A: I’m hoping. We believe that the bar should be set right, so that it is not attainable by anyone who wants to participate without doing something, but not so high as to discourage participation by those who might be able to contribute something. The main promise of the ACO model over time is to turn the very fragmented system into one that is more integrated. And that will produce not only benefits for the Medicare program but I’m hoping for greater care quality delivered and for societal benefits. I have to take my white hat off now, but it’s true. We really do believe and that’s why we were so enthusiastic when this thing was put into law and so deeply disappointed when the proposed framework was issued. This appears, at first blush, to be better.
Q: The final rule is more realistically achievable, so it’s not a huge leap to think that more ACOs will emerge because of that.
A: I don’t know enough to characterize that, but I hope it’s the case.
Q: CMS administrator Donald Berwick said during the announcement that the final rule makes a stronger ACO framework. But does making it easier to qualify as an ACO really strengthen that framework?
A: I’m not sure that qualifying is all that much easier. Look, we’ve got to do something. Many healthcare policy folks agree the current system is unsustainable. Fragmented, un-coordinated care is a large contributor to the state of affairs now. There are many others, as well. This thing has great promise; we want that promise to be realized.

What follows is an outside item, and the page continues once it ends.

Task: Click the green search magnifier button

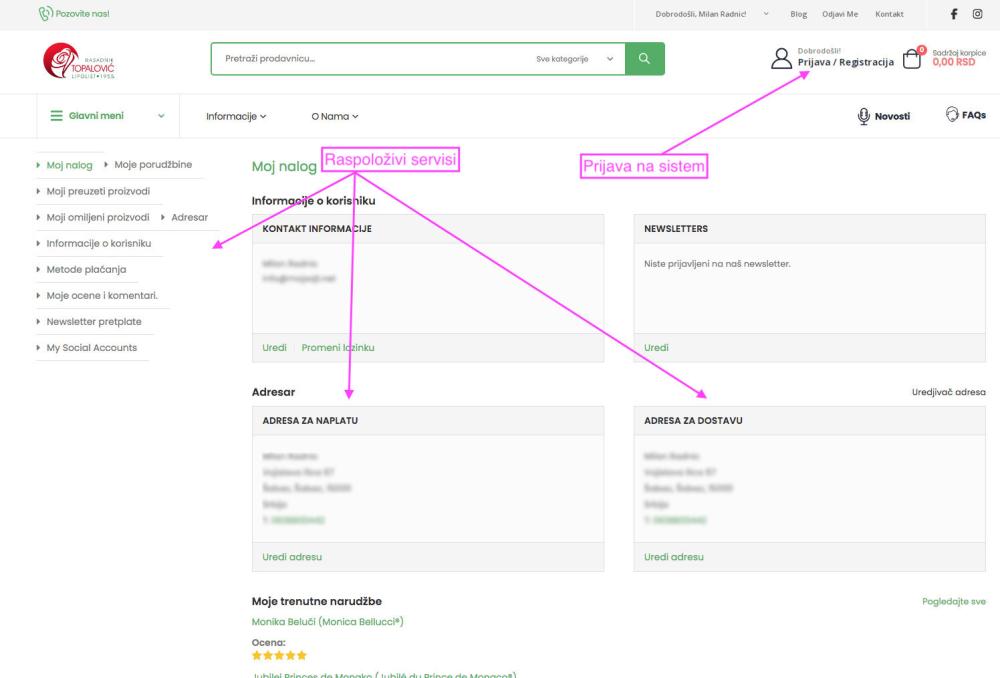Action: (x=644, y=58)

Q: What did CMS not change that you would have liked them to?
A: We characterized early on 10 or 12 deal breakers. There are a bunch of them but I’ll give you 5 or 6 of the key ones.
1. The way patients are assigned or aligned. We believe it should be prospective and there should be data sharing with identified patient information available. You can’t manage a population if you don’t know who’s in it.
2. Risk adjustment. We think there should be a commonly used methodology designed to take into account the disease severity of the population being served. Healthier patients cost less than sicker patients cost. And this is an adjustment for purposes of recognizing costs, computing savings, costs, etc. And so CMS proposed a method by which risk- adjustment would be done. It would be a look-back three years and a number would be arrived at based on a complex methodology and that the same number would be applied each and every year of the performance period without change. That’s fundamentally flawed and unfair. Because people can choose the doctor they seek care from, they can wander. And as much as 25 percent of the people go elsewhere. So we called for dynamic risk-adjustment. Doing exactly what has been suggested but doing over each year to reflect the population more accurately. That makes a big difference in terms of dollars and sense.
3. The two-sided model. They have changed that, it’s great.
4 . Minimum savings rate. This is a mechanism designed to ensure that whatever savings are realized from operations are the result of clinical intervention and quality care, not random fluctuations of statistical results based on the population size. Let’s say you save $100 and the minimum savings rate is 2 percent. Two percent comes off the top in the NPRM and goes to CMS, the program keeps it. And your potential shared savings are then calculated on the remaining 98 dollars. There are a lot of other machinations but that’s the essence. If you demonstrate that it’s not through fluctuations then you get first-dollar savings, meaning your shared savings split is based on the full $100. That’s huge.
5. Data reporting.
6. Too many measures; they changed that, too.
7. Anti-trust, anti-kickback, civil money penalty issues. I haven’t read that yet, but that’s easily a deal-breaker.
There’s a whole bunch of others, but those are the key ones we’ll be reading for. Some of those I mentioned may be changed, too. I haven’t read the whole document yet, I’d be foolish to opine beyond what I’ve said.